You’re only one person and, as such, you can only do so much for your business. Once your business hits a certain point in its growth, you’ll have to add more employees to your payroll. More hands on deck means more work can be done, which ultimately will lead to your longstanding goal of continuous business growth. Having employees can complicate your business taxes further though, especially when it comes to payroll taxes.
What are payroll taxes?
Payroll taxes or employment taxes are taxes that an employer withholds from employees’ paychecks to pay to the IRS. As an employer, you will have to withhold the correct amount of taxes from your employees’ paychecks.
You will also have to add taxes that you must pay as an employer. For instance, the employee does not pay Social Security tax entirely; the employer pays for half of it.
The responsibility of depositing the withheld amount resides with the employer.
When are these taxes deposited?
Until the withheld taxes are actually paid to the IRS, they remain with you, the employer, as trust fund taxes. Trust fund taxes include income tax, social security taxes, Medicare taxes, railroad retirement tax or collected excise taxes, and other employment taxes.
When it comes to depositing the trust fund taxes, an employer can choose either a monthly schedule or a semi-weekly schedule. It’s important to note that you can’t switch schedules during a year. So, you’ll need to choose one before the start of each calendar year.
You can use Forms 940, 941, and 944 to do your tax reporting. When depositing any funds, you may use the electronic funds transfer (EFTPS).
Why is paying payroll taxes important?
Payroll tax debt is no joke. In an effort to encourage employers to pay withheld taxes promptly, Congress passed a law that allows the IRS to charge the Employment Taxes and the Trust Fund Recovery Penalty (TFRP). The IRS enforces this penalty if they cannot collect the required payroll taxes from a business. Negligent employers must pay a failure-to-deposit fee of up to 15 percent for not making deposits on time.
You can also face collections actions from the IRS for failing to deposit, file, or pay your payroll taxes. Therefore, both timely withholding of income and paying all payroll taxes are essential for all qualifying businesses.
If you need help figuring out your payroll taxes and want to avoid the risk of falling into payroll tax debt, contact us for solutions like our PayrollSolver™.
All businesses are required to deduct payroll taxes from their employees’ paycheck and deposit them to the IRS. Mistakes made with tax duties can lead to an audit, tax debt, and severe IRS penalties. In order to avoid the risks that come with non-compliance, you should review past payroll taxes. Understanding how to resolve a potential payroll tax debt can also help ensure your business grows as it should.
Payroll Tax Penalty
A payroll tax penalty or the Trust Fund Recovery Penalty (TFRP) is charged when employers do not collect and transfer payroll taxes to the IRS on time. Regardless of the type of business you operate, the IRS can penalize you on delinquent payroll tax deposits or filings. Examples of penalties for non-payment of payroll taxes are failure to file, failure to deposit, and failure to pay.

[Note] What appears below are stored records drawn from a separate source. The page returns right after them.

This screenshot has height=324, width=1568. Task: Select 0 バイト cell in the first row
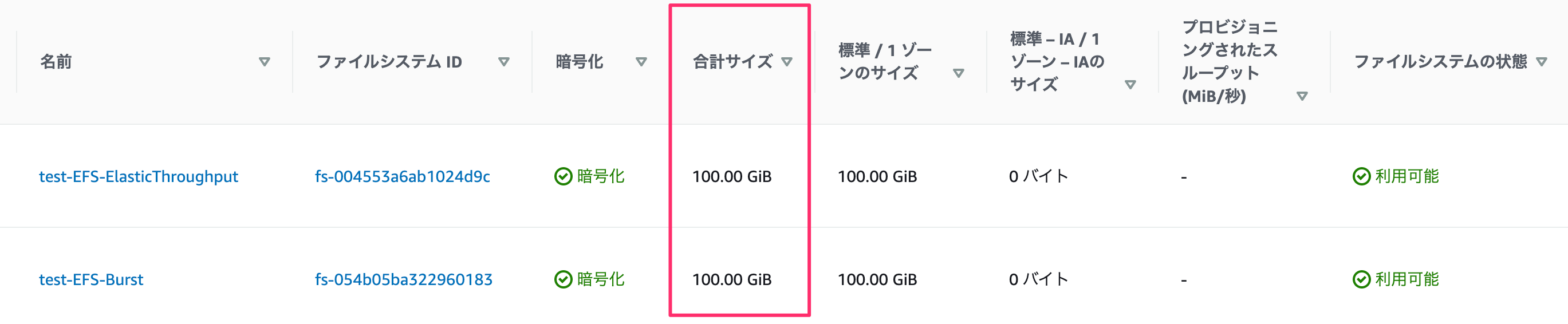tap(1038, 176)
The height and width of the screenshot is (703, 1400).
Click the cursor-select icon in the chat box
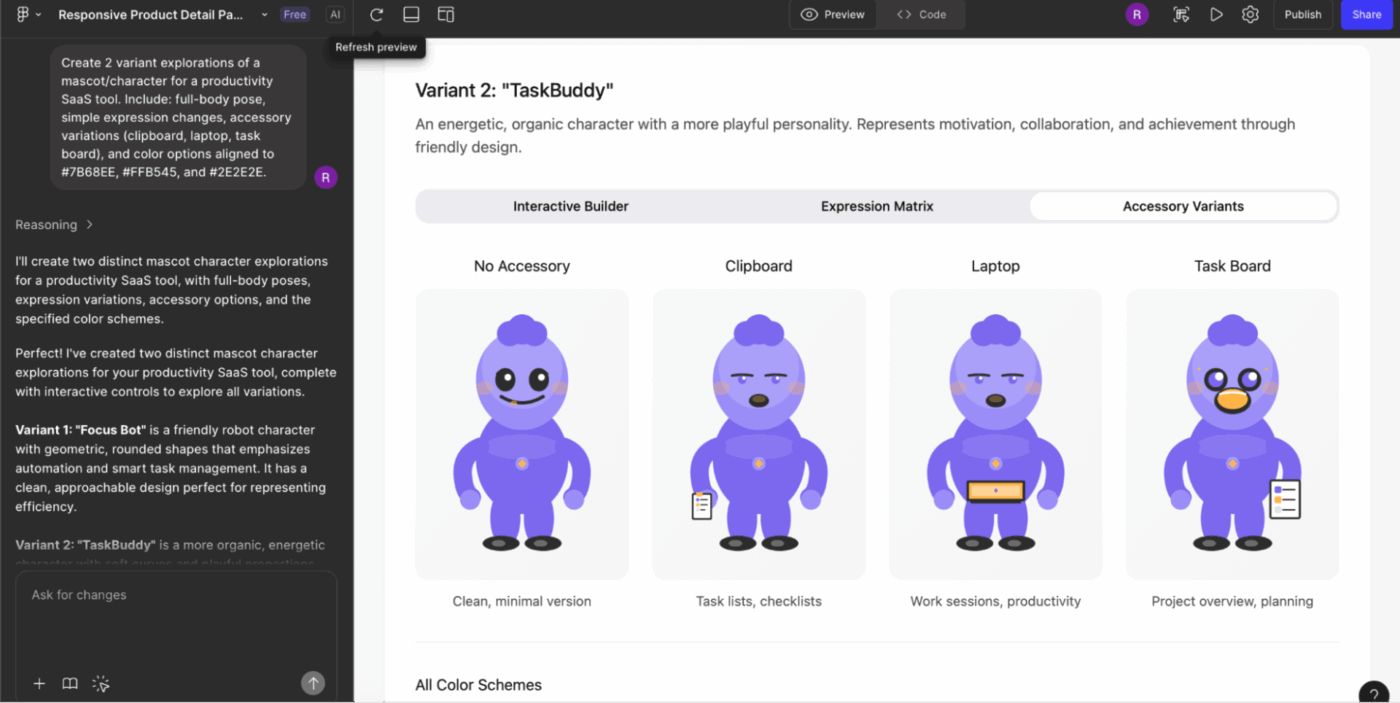(x=100, y=684)
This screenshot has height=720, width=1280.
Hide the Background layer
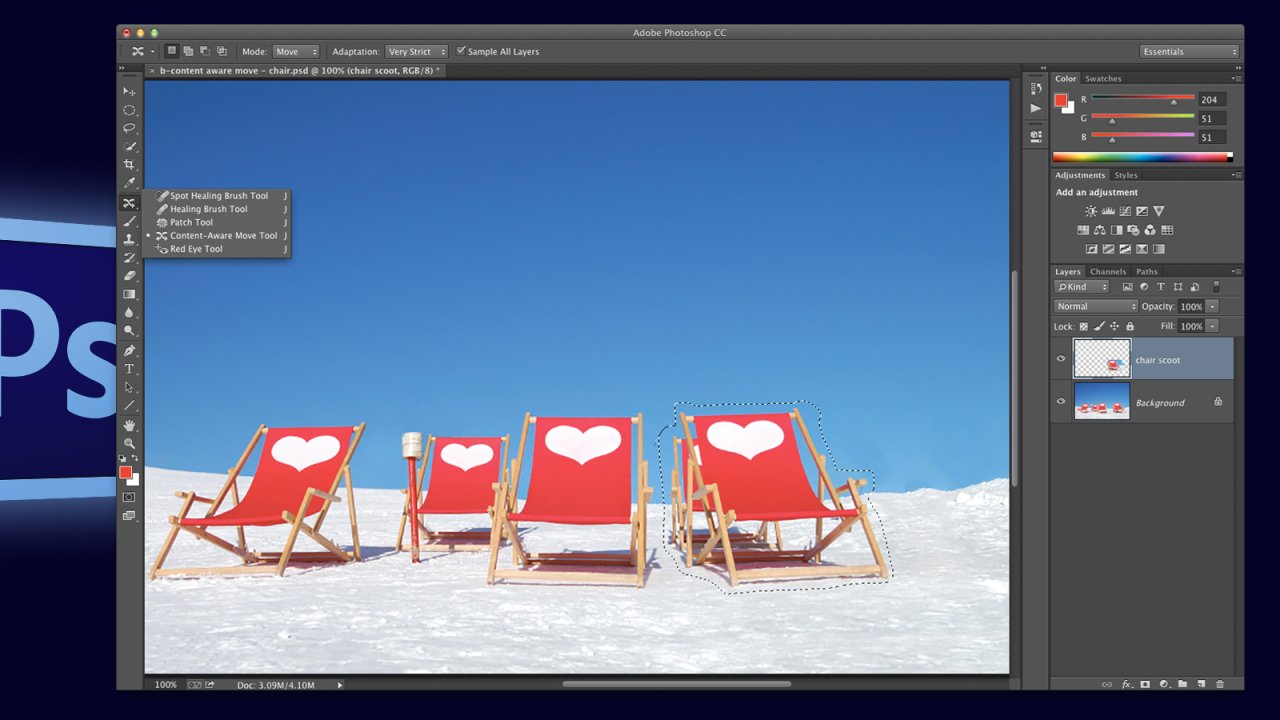1062,402
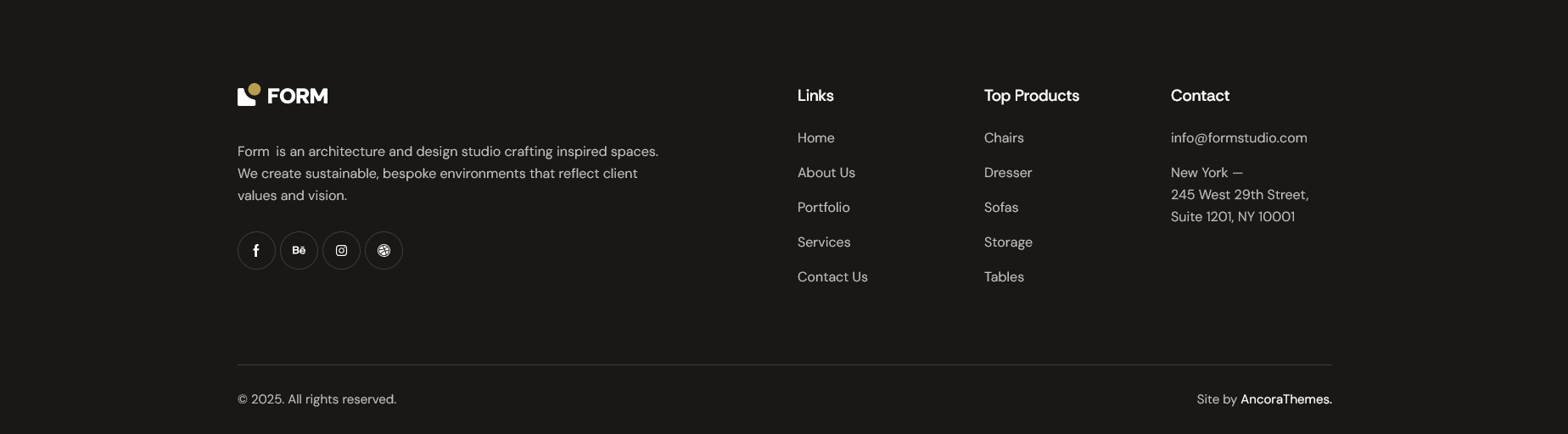Open the Tables product link
This screenshot has width=1568, height=434.
point(1003,277)
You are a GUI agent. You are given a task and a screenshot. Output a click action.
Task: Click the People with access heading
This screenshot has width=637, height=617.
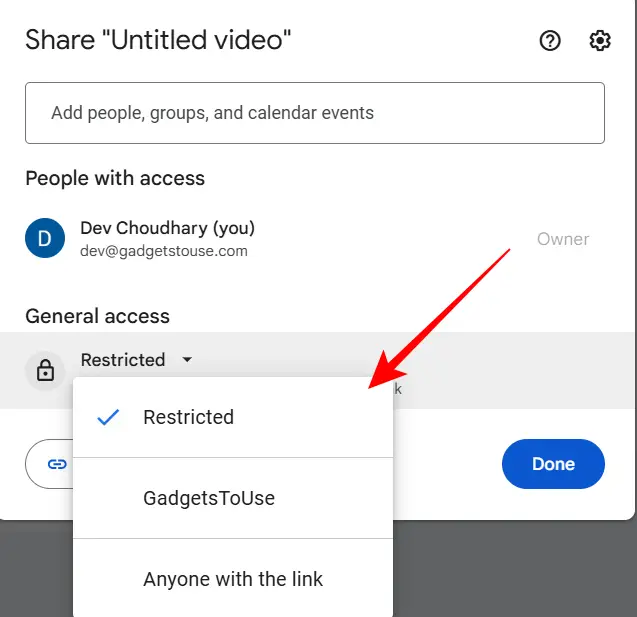[x=115, y=178]
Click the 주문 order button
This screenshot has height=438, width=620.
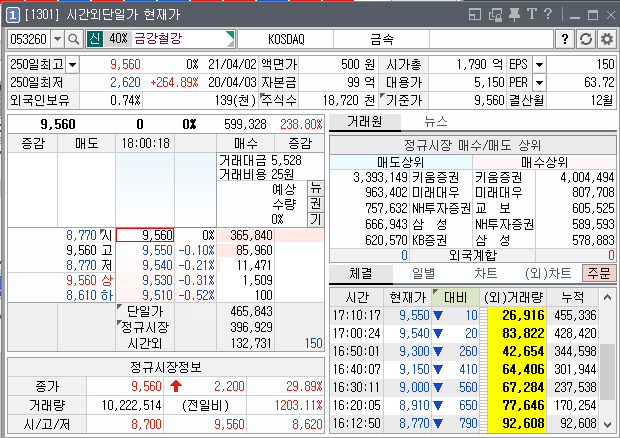600,273
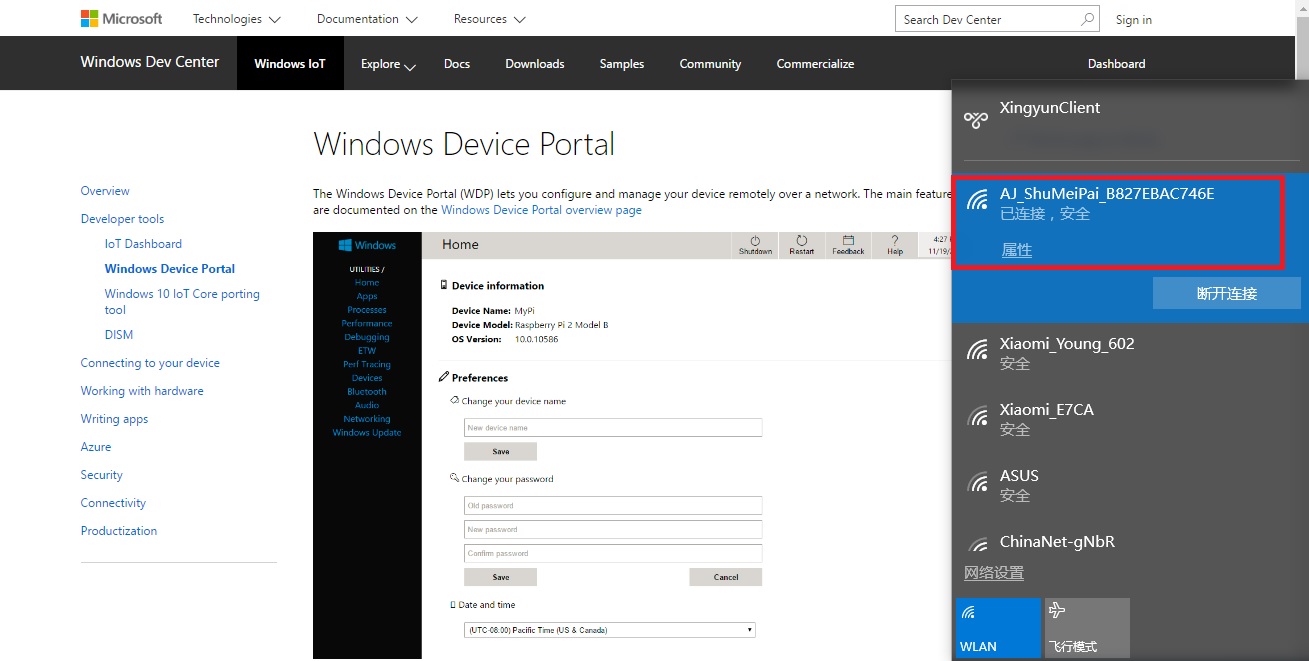Click the Search Dev Center field
This screenshot has height=661, width=1309.
tap(997, 19)
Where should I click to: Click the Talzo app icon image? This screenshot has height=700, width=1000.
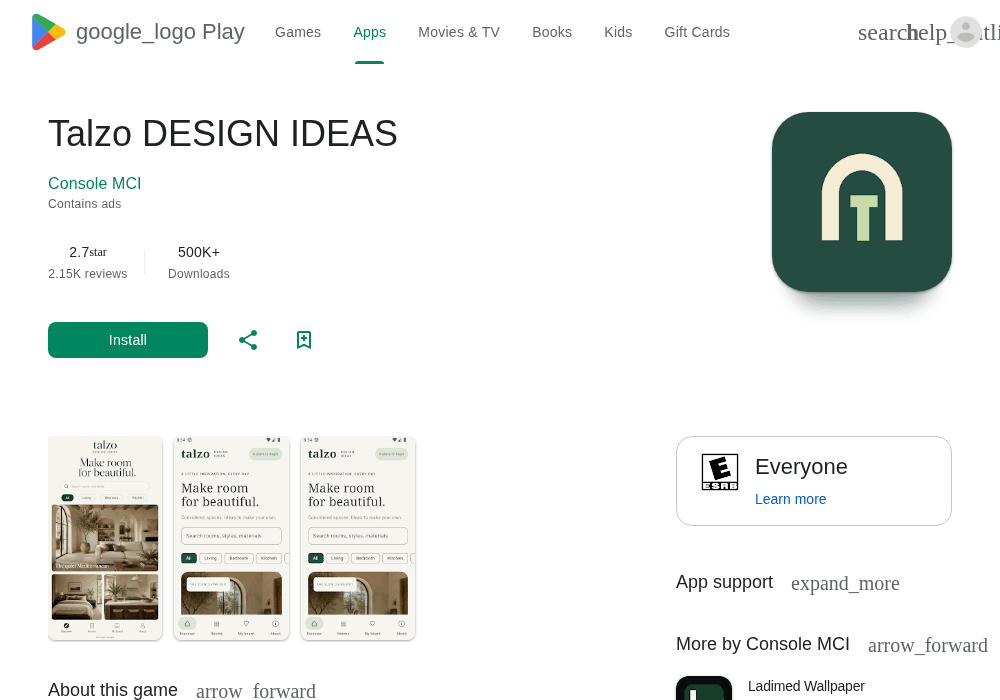click(862, 202)
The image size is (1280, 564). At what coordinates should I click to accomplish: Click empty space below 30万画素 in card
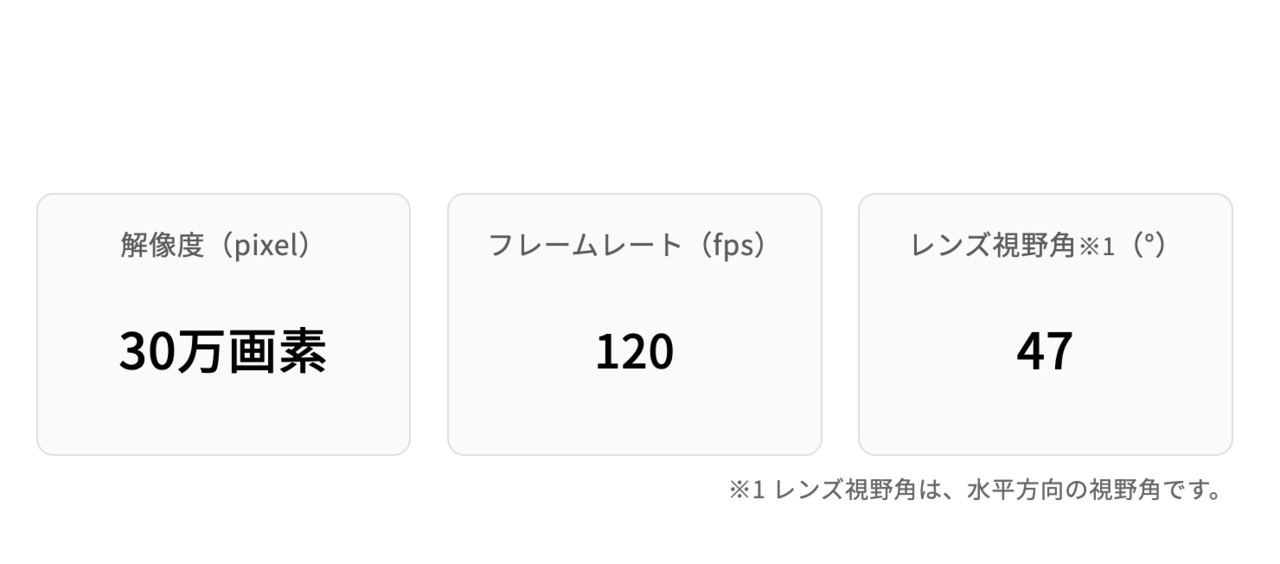click(223, 415)
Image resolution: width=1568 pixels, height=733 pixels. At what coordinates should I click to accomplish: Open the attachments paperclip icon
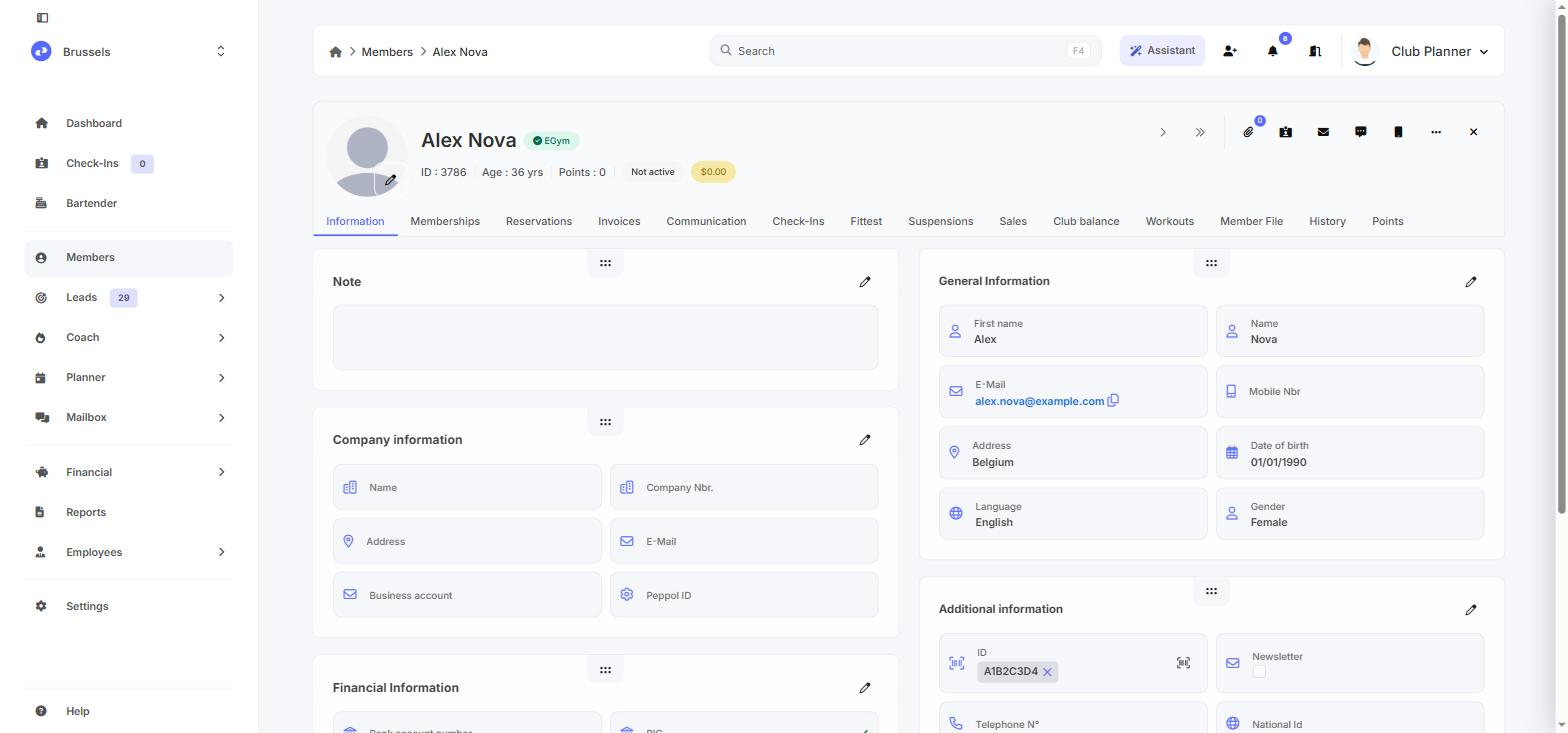(x=1248, y=132)
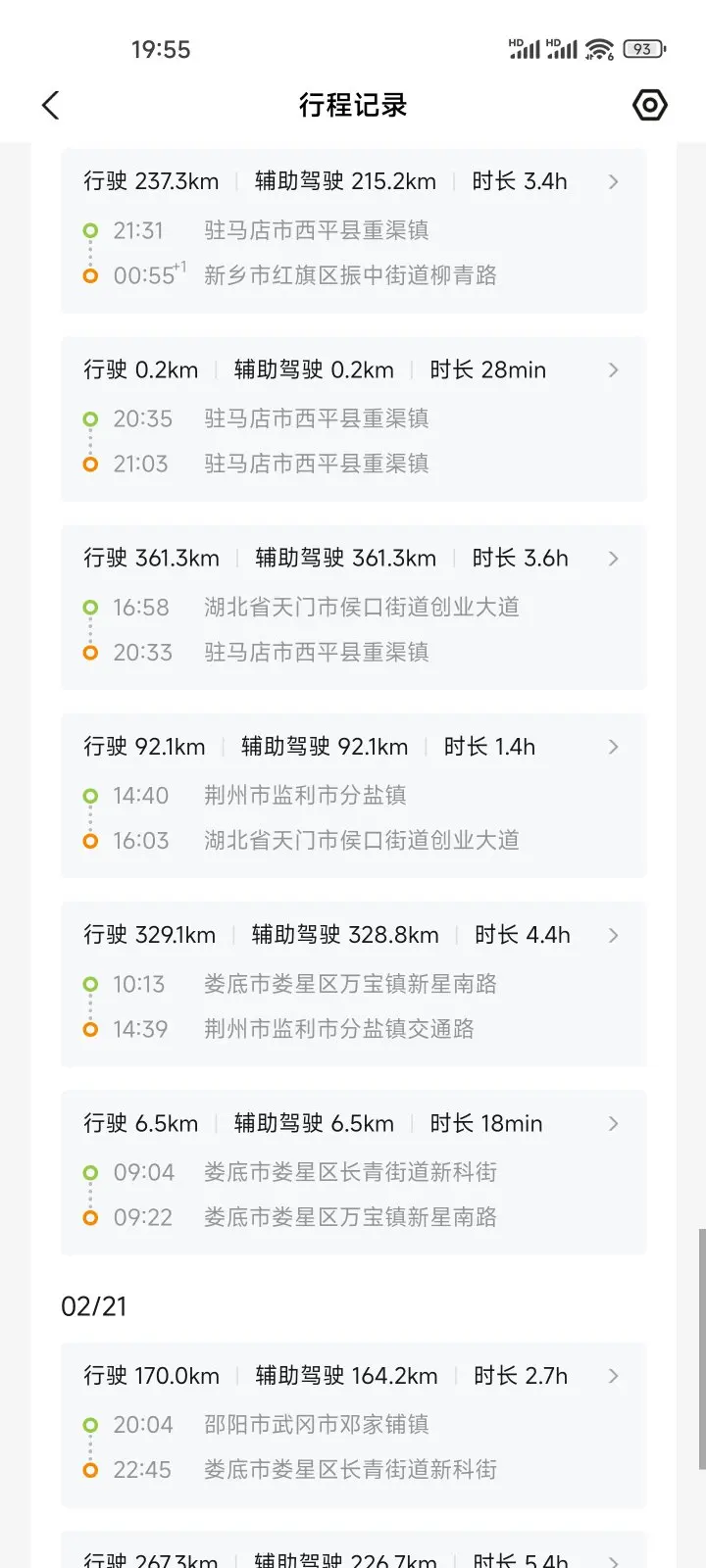Tap chevron on the 329.1km trip

(613, 935)
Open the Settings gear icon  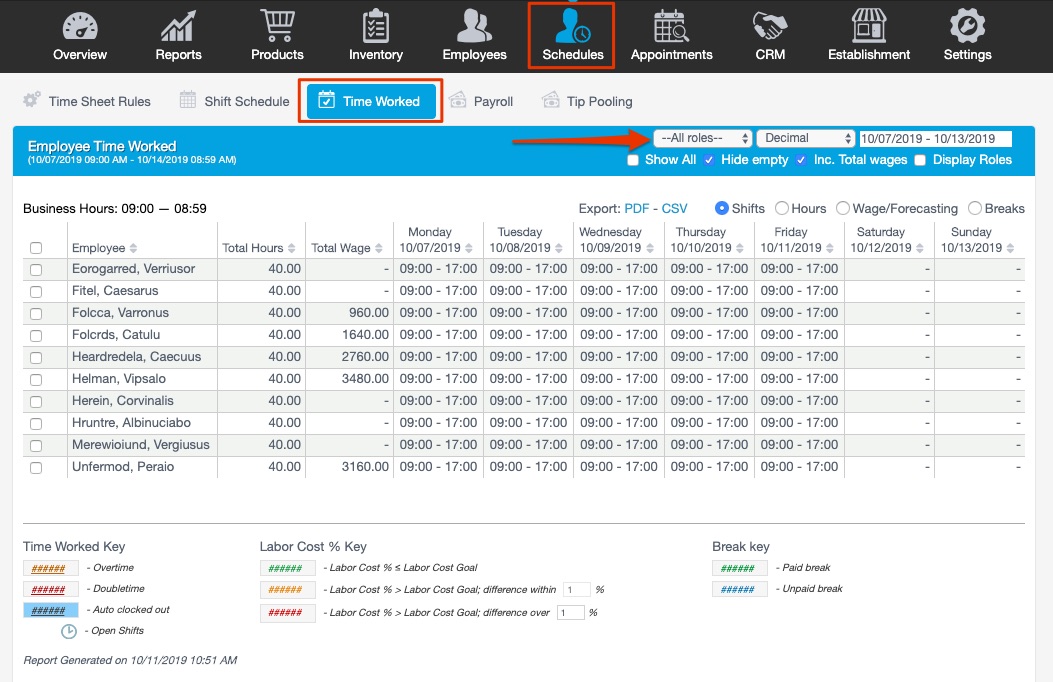coord(967,26)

In order to calculate the TFRP, the IRS includes the unpaid income taxes plus the employee’s portion of the withheld Federal Insurance Contributions Act (FICA) taxes. If the IRS finds you to be non-compliant, you will receive an IRS letter regarding the penalty. You can make an appeal within 60 days from the date on the letter. If you don’t respond to the letter, the IRS will send you a Notice and Demand for Payment, after which they may initiate collection actions.
Payroll Tax Debt Resolution
Do you owe payroll taxes? Then, you need to make immediate efforts to resolve it, as owing payroll taxes can put your business at risk. In order to resolve your payroll tax debt, you may use a payment plan such as an Installment Agreement.
You may qualify for a reduction or forgiveness of penalties, depending upon the reason for the non-compliance. It may be helpful to enlist a licensed tax professional to determine if you qualify for penalty abatement and which payment plan you should apply for. Choosing the right resolution plan is an important primary step for successful resolution of tax debt.
Avoid Payroll Tax Debt
You must deduct payroll taxes from each employee’s paycheck and pay them within three days of the pay date. Employers cannot borrow from payroll taxes or reduce the payroll taxes amount. You may use Publication 15, Employer’s Tax Guide, and Form 941, Employer’s Quarterly Federal Tax Return to completely understand your tax duties as an employer.